Litigation funding investment is a high-risk and complex investment. The Financial Conduct Authority (FCA) considers this type of investment to be very complex and high-risk due to the potential for losses. Here are some key risks associated with litigation funding investment:

Risk of Losing the Entire Investment

If the case is lost, the investor will lose their entire investment. Litigation funding investments are typically provided on a “non-recourse” basis, which means that if the case is unsuccessful, the investor will not recover their investment. While most cases settle early, there is still a significant risk of losing the entire investment if the case proceeds to trial and results in an unfavourable outcome.

Adverse Cost Risk and Insurance Uncertainty

In some circumstances, investors may lose more than their initial investment due to adverse cost risk. After-the-Event (ATE) insurance is typically put in place for cases that carry adverse cost risk. However, it is not guaranteed that the insurance company will pay out, and there is a small chance that the investor could lose up to double the amount invested. Standard ATE insurance has conditions that may enable the insurance company to avoid paying out, such as if there is claimant misrepresentation or solicitor negligence.

Lack of Protection and Difficulty Retrieving Investment

Investors are unlikely to be protected by the Financial Services Compensation Scheme (FSCS) or the Financial Ombudsman Service (FOS) if something goes wrong. Additionally, it can be challenging to retrieve the investment early by selling it in a secondary market, and there may be exit fees or additional charges associated with early withdrawal.

Complex and Opaque Nature of Investments

Litigation funding investments are complex and based on other risky investments, making it difficult for investors to know where their money is going and to predict the level of risk accurately. The lack of transparency and mandatory disclosure in litigation funding agreements has raised concerns about potential conflicts of interest and undue influence by funders.

Delayed Returns and Long-Term Nature of Investments

Returns on litigation funding investments are dependent on the outcome of the case, which may take months or years to conclude. Investors should be prepared to hold their investment until the conclusion of the litigation. Litigation funding investments are long-term commitments that could take several years to yield a return, and there is no guarantee of investment returns.
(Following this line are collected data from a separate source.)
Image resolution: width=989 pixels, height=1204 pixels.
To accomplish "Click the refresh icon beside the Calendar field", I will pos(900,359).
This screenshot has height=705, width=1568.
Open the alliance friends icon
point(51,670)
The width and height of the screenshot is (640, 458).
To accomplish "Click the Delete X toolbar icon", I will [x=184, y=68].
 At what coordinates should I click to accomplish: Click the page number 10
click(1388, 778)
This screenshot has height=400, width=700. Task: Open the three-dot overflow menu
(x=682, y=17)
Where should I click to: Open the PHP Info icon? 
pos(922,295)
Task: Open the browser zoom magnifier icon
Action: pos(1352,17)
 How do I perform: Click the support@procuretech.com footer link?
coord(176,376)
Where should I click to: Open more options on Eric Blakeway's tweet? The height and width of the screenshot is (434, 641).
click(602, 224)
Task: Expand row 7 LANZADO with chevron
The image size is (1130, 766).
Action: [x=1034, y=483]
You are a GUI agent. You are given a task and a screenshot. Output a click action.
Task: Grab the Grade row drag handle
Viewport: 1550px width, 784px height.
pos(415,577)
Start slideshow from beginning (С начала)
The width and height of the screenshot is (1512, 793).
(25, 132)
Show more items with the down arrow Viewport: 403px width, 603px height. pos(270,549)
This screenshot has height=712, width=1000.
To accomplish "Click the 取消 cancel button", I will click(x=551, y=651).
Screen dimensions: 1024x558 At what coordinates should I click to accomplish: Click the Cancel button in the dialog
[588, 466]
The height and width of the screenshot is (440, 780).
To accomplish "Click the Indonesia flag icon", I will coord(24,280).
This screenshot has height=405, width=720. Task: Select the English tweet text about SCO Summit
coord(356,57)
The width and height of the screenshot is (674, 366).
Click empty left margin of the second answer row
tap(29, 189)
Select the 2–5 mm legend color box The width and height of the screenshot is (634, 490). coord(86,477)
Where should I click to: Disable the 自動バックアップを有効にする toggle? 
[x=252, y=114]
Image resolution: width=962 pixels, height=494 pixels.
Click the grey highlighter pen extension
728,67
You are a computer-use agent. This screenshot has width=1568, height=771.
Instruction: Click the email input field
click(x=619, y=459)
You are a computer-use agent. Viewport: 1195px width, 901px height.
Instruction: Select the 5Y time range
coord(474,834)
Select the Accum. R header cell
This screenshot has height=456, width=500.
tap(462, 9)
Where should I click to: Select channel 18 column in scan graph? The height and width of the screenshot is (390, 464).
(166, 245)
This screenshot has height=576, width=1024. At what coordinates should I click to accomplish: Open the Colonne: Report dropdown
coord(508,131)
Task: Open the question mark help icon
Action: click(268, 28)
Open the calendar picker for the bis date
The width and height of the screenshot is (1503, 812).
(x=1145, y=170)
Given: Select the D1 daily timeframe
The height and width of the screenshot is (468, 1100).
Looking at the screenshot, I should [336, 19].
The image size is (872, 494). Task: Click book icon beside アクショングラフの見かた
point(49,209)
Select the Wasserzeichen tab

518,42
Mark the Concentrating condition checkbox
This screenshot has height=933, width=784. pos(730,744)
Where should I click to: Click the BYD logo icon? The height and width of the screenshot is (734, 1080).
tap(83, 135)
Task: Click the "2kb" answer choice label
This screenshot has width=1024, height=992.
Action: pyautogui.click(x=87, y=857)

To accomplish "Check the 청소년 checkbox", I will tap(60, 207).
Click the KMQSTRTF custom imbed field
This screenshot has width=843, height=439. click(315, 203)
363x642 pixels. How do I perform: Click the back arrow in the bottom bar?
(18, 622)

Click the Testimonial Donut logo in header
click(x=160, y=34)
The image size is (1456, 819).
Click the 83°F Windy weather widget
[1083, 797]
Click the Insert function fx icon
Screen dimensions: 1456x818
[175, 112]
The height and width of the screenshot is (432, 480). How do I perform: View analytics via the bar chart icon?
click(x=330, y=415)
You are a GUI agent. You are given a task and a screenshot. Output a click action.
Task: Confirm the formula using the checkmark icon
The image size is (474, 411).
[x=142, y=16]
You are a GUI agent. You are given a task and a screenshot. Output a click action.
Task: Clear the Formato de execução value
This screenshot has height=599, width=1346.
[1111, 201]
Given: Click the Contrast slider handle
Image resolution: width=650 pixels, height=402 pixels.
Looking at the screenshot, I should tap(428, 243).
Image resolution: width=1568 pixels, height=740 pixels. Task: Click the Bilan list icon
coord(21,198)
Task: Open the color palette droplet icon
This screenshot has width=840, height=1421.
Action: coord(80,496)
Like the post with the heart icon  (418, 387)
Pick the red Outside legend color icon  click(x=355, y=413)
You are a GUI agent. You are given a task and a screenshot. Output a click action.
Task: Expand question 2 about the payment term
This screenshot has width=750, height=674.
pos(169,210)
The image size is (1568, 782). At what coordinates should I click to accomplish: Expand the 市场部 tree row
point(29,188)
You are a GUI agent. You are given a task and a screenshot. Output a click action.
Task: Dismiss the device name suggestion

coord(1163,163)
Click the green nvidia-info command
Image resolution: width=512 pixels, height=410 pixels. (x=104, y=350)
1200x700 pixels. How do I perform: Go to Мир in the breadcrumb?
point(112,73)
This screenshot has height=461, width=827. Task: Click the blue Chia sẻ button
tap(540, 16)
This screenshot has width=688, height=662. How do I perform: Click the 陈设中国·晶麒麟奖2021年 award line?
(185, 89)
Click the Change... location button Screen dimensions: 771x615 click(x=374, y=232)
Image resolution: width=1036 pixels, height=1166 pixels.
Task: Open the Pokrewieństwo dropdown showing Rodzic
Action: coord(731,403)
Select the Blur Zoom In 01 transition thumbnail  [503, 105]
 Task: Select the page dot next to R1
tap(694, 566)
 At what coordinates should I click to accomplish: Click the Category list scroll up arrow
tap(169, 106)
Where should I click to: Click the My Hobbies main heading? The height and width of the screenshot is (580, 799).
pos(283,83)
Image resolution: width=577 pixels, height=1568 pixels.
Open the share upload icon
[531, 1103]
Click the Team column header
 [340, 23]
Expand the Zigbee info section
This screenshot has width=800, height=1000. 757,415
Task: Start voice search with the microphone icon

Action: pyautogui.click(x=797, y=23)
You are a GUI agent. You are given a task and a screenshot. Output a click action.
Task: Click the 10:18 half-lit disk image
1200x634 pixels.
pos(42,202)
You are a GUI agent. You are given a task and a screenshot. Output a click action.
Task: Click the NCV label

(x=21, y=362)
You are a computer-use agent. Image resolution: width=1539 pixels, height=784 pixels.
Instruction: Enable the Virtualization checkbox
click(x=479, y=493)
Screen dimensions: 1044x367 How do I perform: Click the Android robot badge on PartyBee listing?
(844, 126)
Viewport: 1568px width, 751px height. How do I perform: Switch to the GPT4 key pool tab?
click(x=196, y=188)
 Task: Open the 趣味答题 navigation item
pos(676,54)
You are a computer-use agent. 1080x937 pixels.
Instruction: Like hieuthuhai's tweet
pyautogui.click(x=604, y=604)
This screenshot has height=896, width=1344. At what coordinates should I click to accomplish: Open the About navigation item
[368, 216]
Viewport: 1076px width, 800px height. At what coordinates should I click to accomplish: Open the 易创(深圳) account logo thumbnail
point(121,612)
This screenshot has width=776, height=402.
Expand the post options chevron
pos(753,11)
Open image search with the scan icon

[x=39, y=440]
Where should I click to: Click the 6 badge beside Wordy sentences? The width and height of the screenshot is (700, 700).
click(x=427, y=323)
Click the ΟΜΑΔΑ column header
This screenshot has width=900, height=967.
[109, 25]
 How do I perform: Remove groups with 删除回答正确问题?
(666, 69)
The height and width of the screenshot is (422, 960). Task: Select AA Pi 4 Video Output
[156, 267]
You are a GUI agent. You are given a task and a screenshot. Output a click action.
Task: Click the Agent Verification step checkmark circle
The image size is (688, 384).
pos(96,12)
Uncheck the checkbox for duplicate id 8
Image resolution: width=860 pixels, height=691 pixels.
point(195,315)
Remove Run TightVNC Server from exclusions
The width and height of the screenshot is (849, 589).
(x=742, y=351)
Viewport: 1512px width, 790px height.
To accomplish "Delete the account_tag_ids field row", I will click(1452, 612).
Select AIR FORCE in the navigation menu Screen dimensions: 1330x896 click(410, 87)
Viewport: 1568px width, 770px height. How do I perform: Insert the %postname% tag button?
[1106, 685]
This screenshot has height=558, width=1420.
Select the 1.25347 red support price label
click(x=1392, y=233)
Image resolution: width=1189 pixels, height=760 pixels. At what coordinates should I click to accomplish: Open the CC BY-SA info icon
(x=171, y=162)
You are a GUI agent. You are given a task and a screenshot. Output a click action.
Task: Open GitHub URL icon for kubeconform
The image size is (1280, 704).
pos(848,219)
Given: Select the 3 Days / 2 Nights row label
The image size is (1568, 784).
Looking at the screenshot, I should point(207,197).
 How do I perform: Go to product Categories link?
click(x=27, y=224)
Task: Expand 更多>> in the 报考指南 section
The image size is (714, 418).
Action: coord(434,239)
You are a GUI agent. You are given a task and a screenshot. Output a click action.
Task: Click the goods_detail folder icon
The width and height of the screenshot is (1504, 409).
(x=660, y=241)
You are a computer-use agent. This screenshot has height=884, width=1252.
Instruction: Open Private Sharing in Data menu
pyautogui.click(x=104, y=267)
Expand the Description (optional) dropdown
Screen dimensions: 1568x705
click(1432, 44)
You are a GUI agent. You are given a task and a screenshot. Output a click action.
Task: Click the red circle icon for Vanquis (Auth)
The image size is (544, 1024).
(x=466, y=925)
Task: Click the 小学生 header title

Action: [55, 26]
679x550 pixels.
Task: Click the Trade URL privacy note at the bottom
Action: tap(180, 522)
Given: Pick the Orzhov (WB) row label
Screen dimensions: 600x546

Impact on Plaintiffs and the Legal System

Litigation funding can result in plaintiffs receiving reduced recoveries after attorneys' fees and funders' cuts are deducted. It may also incentivise the filing of non-meritorious litigation and prioritise profit over justice, potentially undermining the fairness and integrity of the legal system.

National Security Risks

The lack of transparency and mandatory disclosure in litigation funding has raised concerns about national security risks. There are no measures in place to prevent foreign adversaries from using litigation funding to circumvent existing safeguards and gain access to sensitive information or influence the legal system.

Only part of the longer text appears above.